Exercise objective
Reproduce the lines from the one with "Click the FCA issued organization value" up to and including the one with "[x=258, y=184]", word for word.

Extracted data

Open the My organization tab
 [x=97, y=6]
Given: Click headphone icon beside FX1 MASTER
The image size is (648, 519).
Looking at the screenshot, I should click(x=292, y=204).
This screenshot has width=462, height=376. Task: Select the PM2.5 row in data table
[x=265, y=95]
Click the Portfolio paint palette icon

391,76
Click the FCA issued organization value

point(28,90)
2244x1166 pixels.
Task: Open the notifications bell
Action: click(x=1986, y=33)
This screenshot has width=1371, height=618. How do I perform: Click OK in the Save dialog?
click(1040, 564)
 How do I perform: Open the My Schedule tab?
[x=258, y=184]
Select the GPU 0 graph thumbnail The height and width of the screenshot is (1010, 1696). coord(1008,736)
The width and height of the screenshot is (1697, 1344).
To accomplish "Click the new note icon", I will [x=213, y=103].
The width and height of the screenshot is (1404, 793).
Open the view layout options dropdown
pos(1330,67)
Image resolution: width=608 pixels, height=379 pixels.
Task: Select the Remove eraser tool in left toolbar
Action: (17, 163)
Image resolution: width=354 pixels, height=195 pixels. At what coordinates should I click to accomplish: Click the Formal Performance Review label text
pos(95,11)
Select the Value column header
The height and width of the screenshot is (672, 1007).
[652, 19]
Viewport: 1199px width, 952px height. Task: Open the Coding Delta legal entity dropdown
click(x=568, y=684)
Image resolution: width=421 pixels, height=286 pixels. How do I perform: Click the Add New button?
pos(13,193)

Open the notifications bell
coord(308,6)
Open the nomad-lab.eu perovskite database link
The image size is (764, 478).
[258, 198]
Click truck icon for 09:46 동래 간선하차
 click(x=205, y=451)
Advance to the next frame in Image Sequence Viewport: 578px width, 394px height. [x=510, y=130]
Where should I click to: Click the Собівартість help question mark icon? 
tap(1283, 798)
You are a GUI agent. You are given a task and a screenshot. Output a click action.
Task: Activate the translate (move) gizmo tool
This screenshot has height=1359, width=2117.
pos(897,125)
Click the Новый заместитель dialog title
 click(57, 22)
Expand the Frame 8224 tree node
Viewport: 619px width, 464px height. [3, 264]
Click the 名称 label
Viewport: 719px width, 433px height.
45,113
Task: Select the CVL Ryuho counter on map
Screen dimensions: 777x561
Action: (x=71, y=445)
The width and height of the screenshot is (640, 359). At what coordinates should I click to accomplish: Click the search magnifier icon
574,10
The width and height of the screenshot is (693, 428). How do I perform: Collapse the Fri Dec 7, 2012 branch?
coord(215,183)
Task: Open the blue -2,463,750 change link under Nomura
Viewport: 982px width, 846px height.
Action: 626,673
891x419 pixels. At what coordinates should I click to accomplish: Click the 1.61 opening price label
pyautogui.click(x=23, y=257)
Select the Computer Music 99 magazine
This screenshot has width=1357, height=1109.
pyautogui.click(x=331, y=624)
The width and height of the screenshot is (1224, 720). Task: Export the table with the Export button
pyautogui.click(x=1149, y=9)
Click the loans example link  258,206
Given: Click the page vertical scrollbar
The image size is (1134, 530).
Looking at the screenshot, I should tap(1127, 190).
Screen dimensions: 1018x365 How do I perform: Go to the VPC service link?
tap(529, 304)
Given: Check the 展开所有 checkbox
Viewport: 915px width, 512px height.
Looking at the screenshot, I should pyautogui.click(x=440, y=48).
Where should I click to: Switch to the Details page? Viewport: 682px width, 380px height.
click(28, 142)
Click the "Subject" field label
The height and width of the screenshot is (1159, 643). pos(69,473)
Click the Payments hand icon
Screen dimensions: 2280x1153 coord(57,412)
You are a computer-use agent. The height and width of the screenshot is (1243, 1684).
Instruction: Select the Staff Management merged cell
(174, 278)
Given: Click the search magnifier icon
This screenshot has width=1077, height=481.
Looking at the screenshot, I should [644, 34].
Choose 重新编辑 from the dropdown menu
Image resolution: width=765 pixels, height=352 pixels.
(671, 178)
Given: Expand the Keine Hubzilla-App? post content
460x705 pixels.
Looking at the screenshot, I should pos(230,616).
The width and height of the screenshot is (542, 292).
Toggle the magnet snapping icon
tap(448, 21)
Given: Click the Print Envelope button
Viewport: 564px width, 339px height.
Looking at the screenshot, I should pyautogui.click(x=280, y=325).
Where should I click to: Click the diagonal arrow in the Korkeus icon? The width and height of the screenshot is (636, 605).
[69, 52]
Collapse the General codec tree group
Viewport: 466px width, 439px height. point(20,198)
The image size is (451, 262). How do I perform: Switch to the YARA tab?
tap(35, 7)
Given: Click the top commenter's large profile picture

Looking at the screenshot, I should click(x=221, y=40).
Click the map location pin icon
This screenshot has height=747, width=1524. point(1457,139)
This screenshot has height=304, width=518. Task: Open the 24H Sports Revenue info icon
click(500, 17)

Final answer
Click the FCA issued organization value

point(28,90)
2244x1166 pixels.
Task: Open the notifications bell
Action: click(x=1986, y=33)
This screenshot has width=1371, height=618. How do I perform: Click OK in the Save dialog?
click(1040, 564)
 How do I perform: Open the My Schedule tab?
[x=258, y=184]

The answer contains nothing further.